So leise ist selten eine große Reform in Kraft getreten wie die Gesundheitsreform der schwarz-gelben Koalition . Dabei gibt es sogar einen Song zum Projekt, ähnlich wie es manchmal eine Melodie zum Film gibt. Der Titel ist gespeichert auf dem iPod von Philipp Rösler. "Je dunkler die Nacht, desto heller der Morgen", heißt es da. "Je tiefer der Fall, desto höher der Flug." Tröstliche Sätze von Udo Jürgens, Passagen aus dem Lieblingsstück des Gesundheitsministers mit dem Titel Wer nie verliert, hat den Sieg nicht verdient .

Rösler hat das Lied oft gehört während des vergangenen Jahres, das zu Beginn vielfach als "Jahr der Gesundheitspolitik" ausgerufen wurde – und das vermutlich kein anderes Kabinettsmitglied so gebeutelt hat wie ihn.

Es gibt noch ein zweites Lied zur Reform, die Melodie zum Vorfilm sozusagen. Marmor, Stein und Eisen bricht, aber unsere Liebe nicht , gesungen von Drafi Deutscher. Eine CD mit diesem Song steht seit fünf Jahren bei Horst Seehofer im Regal – ein Versöhnungsgeschenk Angela Merkels anlässlich eines Besuchs im Wahlkreis des CSU-Chefs. Die beiden hatten sich überworfen wegen Angela Merkels Reformideen für das Gesundheitswesen – so sehr, dass Seehofer, damals Merkels Stellvertreter in der Bundestagsfraktion, zeitweise alle politischen Ämter demonstrativ niederlegte.
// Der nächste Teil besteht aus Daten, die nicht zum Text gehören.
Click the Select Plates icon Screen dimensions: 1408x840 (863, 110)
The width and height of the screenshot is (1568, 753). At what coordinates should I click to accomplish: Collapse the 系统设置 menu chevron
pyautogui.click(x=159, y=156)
Am Wochenende tritt, nach Jahren des Streits, die erste schwarz-gelbe Sozialreform in Kraft – und kaum jemand wird es merken. Das ist Absicht: Niemand soll erschrecken. Ende Januar wird sich die Reform auf den Januar-Gehaltsabrechnungen niederschlagen, allerdings so, wie es die Deutschen seit Längerem von Gesundheitsreformen gewohnt sind: Die Kassenbeiträge steigen ein wenig .

Erst ab 2012 dürfte den Bürgern allmählich klar werden, dass die Regierung Merkel das mehr als hundertjährige Krankenversicherungssystem tatsächlich entscheidend verändert hat. Dann werden die pauschalen Gesundheitsprämien steigen, jene Zusatzbeiträge, die nicht vom Einkommen der Bürger abhängen und allmählich einen immer größeren Teil des Gesundheitswesens finanzieren sollen.

Vor allem Geringverdiener werden das spüren. Und so behutsam das neue Finanzierungsmodell eingeführt wird, so schwer wird es sein, daran noch etwas zu ändern. "Von Jahr zu Jahr wird es schwieriger, aus diesem System herauszukommen", sagt Rösler.

Von Gerhard Schröders Agenda-Reformen heißt es häufig, die Regierung habe zu wenig und zu spät erklärt, wohin sie wolle. Bei Angela Merkel und dem Umbau des Gesundheitssystems war es anders: Mal war die Politik laut und pathetisch, dann wieder, wie jetzt, sehr leise. In ihren Oppositionsjahren wollte Merkel eine gesundheitspolitische "Jahrhundertreform". Im Wahljahr 2009 hat sie zur geplanten Prämie, die früher einmal Kopfpauschale hieß, komplett geschwiegen.

Nach der Wahl brachte die Kanzlerin das Thema doch in die Koalitionsverhandlungen ein, obwohl nicht einmal die reformfreudige FDP es wirklich wichtig fand. Die CSU und auch ein Teil der CDU waren überrumpelt. Seehofer, der von Merkels gesundheitspolitischen Vorstellungen immer noch nichts hielt, opponierte gegen den FDP-Minister Rösler, der sie nun umsetzen sollte. Vertreter der Parteien pöbelten einander an: "Wildsau", "Gurkentruppe". Dann mussten wieder alle schweigen wegen der bevorstehenden Landtagswahl in NRW. Wenn Merkels Gesundheitspolitik vertont würde, klänge sie wie ein permanenter Soundcheck: mal Krach, dann wieder Stille.